Plasmons in Z2 Topological Insulators

TL;DR

This paper investigates edge and bulk plasmons in the Kane-Mele model of Z2 topological insulators, revealing spin-polarized, chiral edge plasmons and effects of magnetic fields, with implications for plasmonic and spintronic devices.

Contribution

It demonstrates the existence of gapless, spin-polarized edge plasmons in the quantum spin Hall phase of the Kane-Mele model and analyzes their behavior under magnetic fields.

Findings

Gapless spin-polarized edge plasmons exist in the QSH phase.

Magnetic fields can delocalize or selectively excite edge plasmons.

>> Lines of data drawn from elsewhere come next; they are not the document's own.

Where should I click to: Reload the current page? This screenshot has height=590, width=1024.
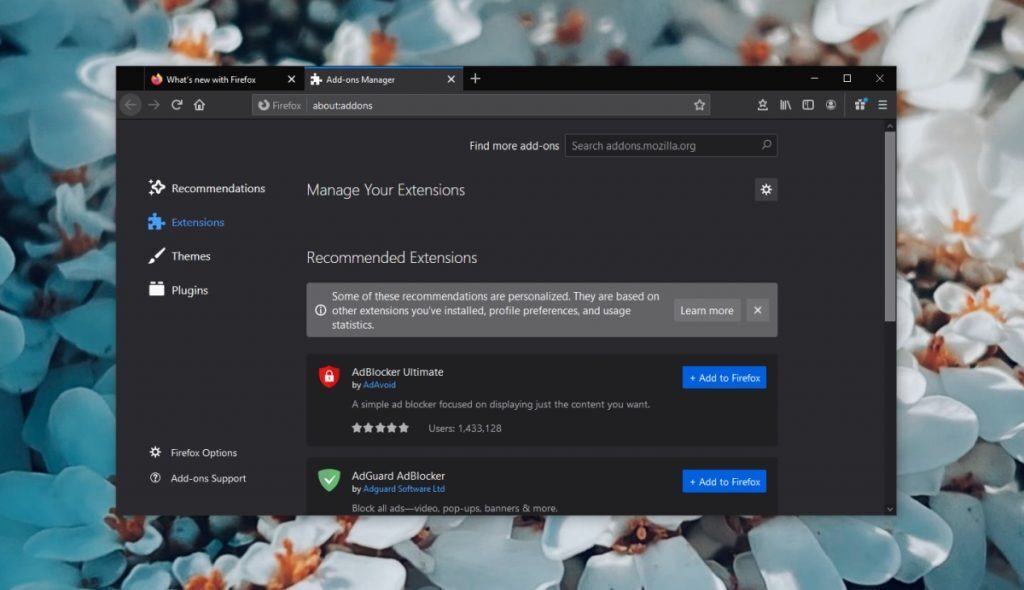(x=176, y=104)
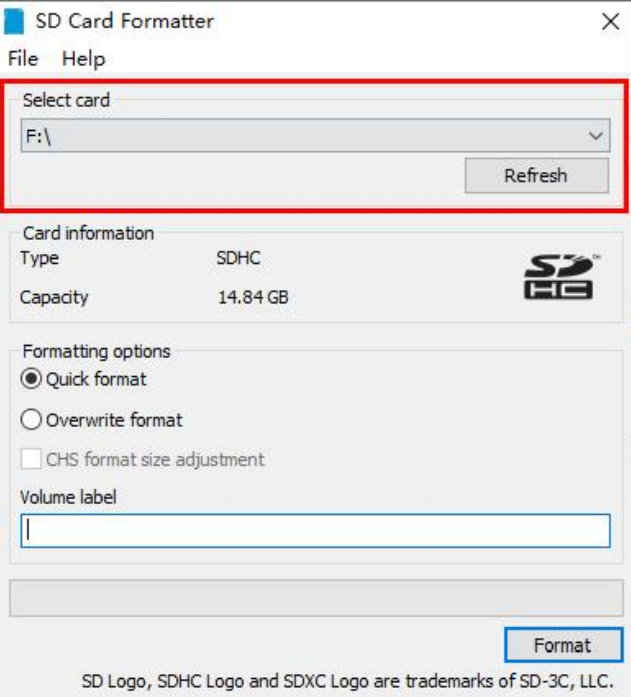Click the F:\ drive combo box
Viewport: 631px width, 697px height.
pyautogui.click(x=300, y=136)
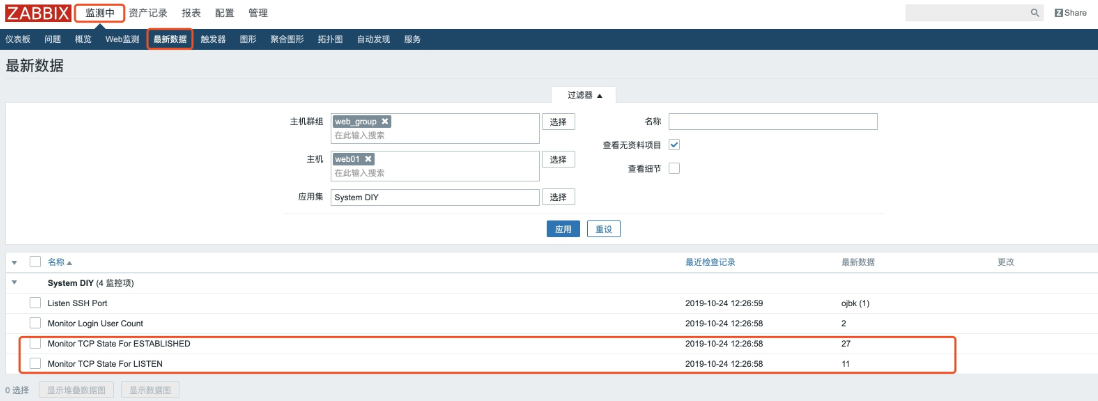Sort by the 名称 column arrow
Screen dimensions: 1098x401
pos(69,262)
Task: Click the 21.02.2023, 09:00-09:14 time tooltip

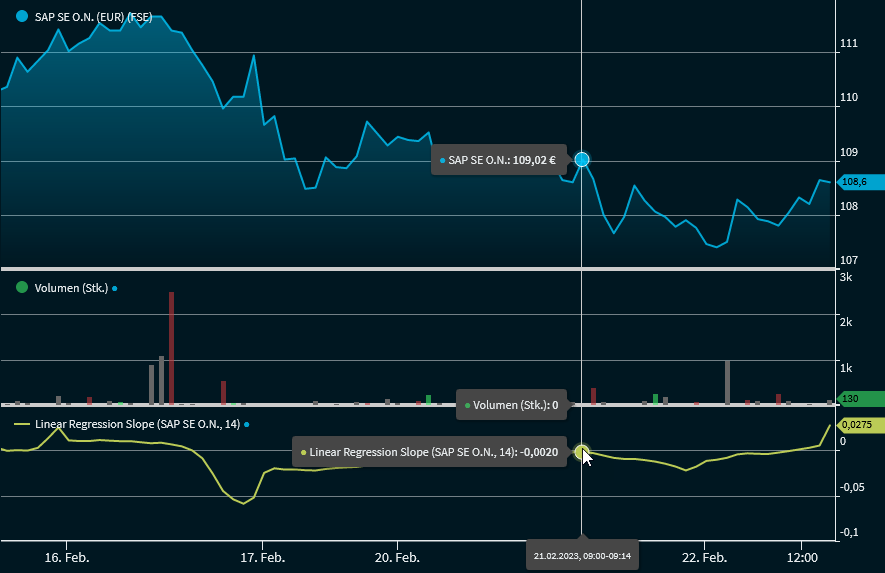Action: tap(582, 555)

Low-energy circulating plasmons are observed on nanoflake boundaries.

Abstract

We study plasmonic excitations in the Kane-Mele model, a two-dimensional Z2 topological insulator on the honeycomb lattice, using the random phase approximation (RPA). In the topologically non-trivial phase, the model has conducting edge states that traverse the bulk energy gap and display spin-momentum-locking. Such a state of matter is called the quantum spin hall (QSH) phase, which is robust against time-reversal (TR) invariant perturbations. We find that in the QSH phase, gapless spin-polarized plasmons can be excited on the edges of the system. The propagation of these plasmons is chiral for each individual spin component and shows spin-momentum-locking for both spin components on the same edge. Moreover, we study the effect of external magnetic fields on the gapless edge plasmons. Specifically, out-of-plane magnetic fields delocalize edge plasmons propagating in one direction without affecting the other one, while an in-plane magnetic field can be applied to selectively excite a specific spin-plasmon branch with proper doping or gating to the system. Our findings may have potential applications in novel plasmonic and spintronic devices. We also investigate plasmons in the Kane-Mele model on a finite-sized diamond-shaped nanoflake and observe low-energy plasmons circulating the boundary of the material.